= Alston Shingle Banks =

Protected area in Cumbria, England

Alston Shingle Banks is a Site of Special Scientific Interest (SSSI) in Cumbria, England. It is located in the valley of the headwaters of the River Tyne, 1 km south of the town of Alston. This area is protected because of the diversity of plant communities on the landforms made by streams and because of the presence of plants that are tolerant of heavy metals.

== Biology ==
The shifting channels of the streams at this site provide a dynamic environment where different stages of plant community ecological succession can be seen.

On exposed pebble shingle that is deposited by the streams, lichen species have been recorded from the genus Peltigera.

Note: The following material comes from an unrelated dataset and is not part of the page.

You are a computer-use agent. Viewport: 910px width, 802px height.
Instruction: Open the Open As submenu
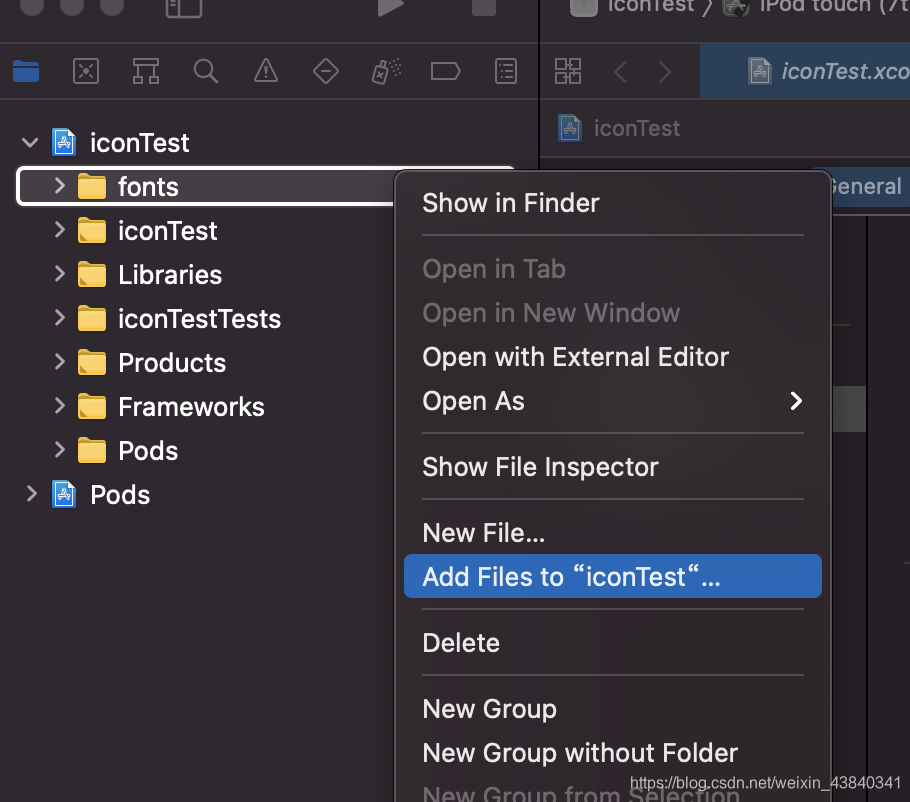(x=612, y=401)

Herbaceous plant species in this exposed habitat include coltsfoot and wall lettuce.

Where soils have started form in the river channel, there are herbaceous plants tolerant of lime and also herbaceous plants tolerant of heavy metals. Plants tolerant of lime include wild thyme, lady's bedstraw and limestone bedstraw. Plants tolerant of heavy metals include thrift, spring sandwort and alpine pennycress. These plant communities are referred to as calaminarian grassland and have been influenced by the history of lead mines around Alston that have increased the levels of heavy metals in the soils.

Marsh vegetation is also present where plant species include water-cress and marsh willowherb.